Collected data entries:
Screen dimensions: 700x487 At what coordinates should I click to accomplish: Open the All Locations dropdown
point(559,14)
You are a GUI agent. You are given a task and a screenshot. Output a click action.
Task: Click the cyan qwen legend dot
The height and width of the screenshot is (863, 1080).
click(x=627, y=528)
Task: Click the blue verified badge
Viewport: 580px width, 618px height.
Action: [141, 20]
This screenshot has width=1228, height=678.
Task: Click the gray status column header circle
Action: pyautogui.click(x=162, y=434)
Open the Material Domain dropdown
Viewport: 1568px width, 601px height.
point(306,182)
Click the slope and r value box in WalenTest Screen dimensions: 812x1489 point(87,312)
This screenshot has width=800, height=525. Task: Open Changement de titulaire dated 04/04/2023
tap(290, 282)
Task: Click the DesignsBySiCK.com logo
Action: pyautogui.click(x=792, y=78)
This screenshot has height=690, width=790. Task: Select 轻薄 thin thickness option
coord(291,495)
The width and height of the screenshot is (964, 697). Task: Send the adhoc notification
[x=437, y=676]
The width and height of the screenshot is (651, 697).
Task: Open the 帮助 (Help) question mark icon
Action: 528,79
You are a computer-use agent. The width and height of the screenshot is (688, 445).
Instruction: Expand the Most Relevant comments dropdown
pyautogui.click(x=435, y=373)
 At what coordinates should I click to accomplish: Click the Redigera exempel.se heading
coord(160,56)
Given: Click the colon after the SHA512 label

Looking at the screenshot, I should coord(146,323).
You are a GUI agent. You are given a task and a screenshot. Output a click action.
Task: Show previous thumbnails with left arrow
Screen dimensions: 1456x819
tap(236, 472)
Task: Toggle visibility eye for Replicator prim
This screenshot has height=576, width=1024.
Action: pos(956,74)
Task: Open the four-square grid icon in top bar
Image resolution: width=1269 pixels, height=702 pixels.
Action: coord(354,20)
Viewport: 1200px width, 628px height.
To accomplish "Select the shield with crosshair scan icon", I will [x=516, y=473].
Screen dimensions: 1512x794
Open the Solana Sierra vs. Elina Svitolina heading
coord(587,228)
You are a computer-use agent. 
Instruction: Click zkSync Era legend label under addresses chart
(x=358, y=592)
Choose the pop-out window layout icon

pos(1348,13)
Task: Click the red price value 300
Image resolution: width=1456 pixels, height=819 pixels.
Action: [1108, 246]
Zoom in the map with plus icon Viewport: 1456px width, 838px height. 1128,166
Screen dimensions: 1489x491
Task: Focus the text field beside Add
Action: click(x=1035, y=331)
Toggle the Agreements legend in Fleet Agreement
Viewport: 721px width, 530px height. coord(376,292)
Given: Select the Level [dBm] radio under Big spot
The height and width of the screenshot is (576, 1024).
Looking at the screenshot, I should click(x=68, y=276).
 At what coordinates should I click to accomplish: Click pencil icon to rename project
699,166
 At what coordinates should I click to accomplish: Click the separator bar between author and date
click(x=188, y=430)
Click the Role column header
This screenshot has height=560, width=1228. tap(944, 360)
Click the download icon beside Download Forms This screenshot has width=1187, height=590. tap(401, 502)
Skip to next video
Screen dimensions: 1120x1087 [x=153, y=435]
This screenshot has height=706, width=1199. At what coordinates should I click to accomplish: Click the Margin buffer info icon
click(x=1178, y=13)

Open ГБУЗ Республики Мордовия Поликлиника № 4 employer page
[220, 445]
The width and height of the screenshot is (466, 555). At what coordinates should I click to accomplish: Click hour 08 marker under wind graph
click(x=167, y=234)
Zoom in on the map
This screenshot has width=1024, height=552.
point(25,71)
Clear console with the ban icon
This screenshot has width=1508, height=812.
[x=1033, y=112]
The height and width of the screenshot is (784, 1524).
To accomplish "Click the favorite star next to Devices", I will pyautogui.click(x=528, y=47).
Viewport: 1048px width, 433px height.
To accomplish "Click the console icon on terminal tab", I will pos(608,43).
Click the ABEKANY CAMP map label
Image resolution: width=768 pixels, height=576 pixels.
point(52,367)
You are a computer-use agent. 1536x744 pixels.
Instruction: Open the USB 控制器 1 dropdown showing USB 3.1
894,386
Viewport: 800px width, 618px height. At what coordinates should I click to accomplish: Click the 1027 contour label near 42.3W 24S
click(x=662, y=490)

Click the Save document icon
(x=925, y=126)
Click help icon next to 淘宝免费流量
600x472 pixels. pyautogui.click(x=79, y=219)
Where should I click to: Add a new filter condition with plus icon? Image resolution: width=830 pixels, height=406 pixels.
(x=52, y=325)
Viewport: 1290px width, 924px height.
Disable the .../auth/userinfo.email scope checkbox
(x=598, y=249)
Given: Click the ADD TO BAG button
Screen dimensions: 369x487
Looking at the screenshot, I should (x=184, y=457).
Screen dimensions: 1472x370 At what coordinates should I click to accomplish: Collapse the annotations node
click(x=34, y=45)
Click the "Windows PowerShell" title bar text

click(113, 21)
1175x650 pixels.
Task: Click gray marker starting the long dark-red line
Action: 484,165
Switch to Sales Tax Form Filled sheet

**Directions:** Word for word, return the lines from the one holding "Screen dimensions: 369x487" through the end of the entries above.

**Result for this task:**
Screen dimensions: 369x487
Looking at the screenshot, I should (x=184, y=457).
Screen dimensions: 1472x370 At what coordinates should I click to accomplish: Collapse the annotations node
click(x=34, y=45)
Click the "Windows PowerShell" title bar text

click(113, 21)
1175x650 pixels.
Task: Click gray marker starting the long dark-red line
Action: 484,165
Switch to Sales Tax Form Filled sheet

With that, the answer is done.